セラピストにむけた情報発信



半側空間無視とプリズム順応



2008年9月10日

プリズム眼鏡に対する順応後に,半側空間無視の症状が改善されることが報告されて以来,10年が経過しました(Rossetti et al. 1998).

国内でも非常に多くの施設でプリズム眼鏡を用いた試みがなされています.しかし,身近なセラピストの方々によれば,実際にプリズム順応の効果がはっきり見られるケースは必ずしも多くなく,試行錯誤を繰り返しながら,有効な適用方法を模索しているようです.

最近,茨城県立医療大学の白石英樹先生は,プリズム順応の効果が比較的長期にわたって持続するという報告を発表されました(Shiraishi et al. 2008).

この報告では,視線行動,重心位置,脳血流など,様々な測定指標を駆使することで,その効果を実証しています.また先行研究のレビューも素晴らしく,プリズム順応の臨床応用に関する状況を効率よく知ることができます.

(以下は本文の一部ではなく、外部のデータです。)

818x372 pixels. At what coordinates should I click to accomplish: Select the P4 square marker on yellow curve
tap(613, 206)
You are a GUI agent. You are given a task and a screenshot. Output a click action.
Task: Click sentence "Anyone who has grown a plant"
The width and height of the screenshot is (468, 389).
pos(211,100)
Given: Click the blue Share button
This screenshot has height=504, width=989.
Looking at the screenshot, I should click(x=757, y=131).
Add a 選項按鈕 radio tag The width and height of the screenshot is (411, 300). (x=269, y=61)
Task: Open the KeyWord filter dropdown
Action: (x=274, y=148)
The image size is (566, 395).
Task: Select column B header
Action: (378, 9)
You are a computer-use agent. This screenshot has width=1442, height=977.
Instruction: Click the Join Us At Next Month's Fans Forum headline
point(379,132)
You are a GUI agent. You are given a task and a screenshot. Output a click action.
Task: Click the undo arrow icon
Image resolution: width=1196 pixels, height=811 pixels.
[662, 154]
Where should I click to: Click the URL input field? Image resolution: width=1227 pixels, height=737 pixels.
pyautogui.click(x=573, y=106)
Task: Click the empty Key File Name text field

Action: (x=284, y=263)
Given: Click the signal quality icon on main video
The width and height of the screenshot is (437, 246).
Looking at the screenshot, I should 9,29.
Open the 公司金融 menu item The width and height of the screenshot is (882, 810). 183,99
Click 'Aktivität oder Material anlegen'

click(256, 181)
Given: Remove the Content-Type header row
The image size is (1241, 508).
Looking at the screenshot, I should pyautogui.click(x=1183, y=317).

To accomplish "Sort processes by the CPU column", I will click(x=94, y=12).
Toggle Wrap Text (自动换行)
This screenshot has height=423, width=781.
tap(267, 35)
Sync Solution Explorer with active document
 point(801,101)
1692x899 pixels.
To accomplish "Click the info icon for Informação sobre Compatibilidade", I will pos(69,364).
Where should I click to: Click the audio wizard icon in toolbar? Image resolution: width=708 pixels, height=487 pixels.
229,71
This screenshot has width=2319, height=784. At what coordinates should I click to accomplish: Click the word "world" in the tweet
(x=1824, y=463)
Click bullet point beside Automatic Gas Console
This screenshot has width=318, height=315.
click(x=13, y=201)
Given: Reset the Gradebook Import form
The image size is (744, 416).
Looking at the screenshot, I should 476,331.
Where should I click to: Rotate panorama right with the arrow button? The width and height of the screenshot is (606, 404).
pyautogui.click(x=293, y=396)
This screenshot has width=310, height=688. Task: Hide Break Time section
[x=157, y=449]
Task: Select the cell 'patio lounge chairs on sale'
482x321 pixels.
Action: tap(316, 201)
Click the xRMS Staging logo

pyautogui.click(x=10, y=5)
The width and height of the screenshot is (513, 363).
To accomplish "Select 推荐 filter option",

日本発の良質な研究の1つとして,ここにご紹介する次第です.


引用文献
Rossetti et al. Prism adaptation to a rightword optical deviation rehabilitates left hemispatial neglect. Nature 396, 166-169, 1998

Shiraishi et al. Long-term effects of prism adaptation on chronic neglect after stroke. Neurorehabilitation 23, 137-151, 2008.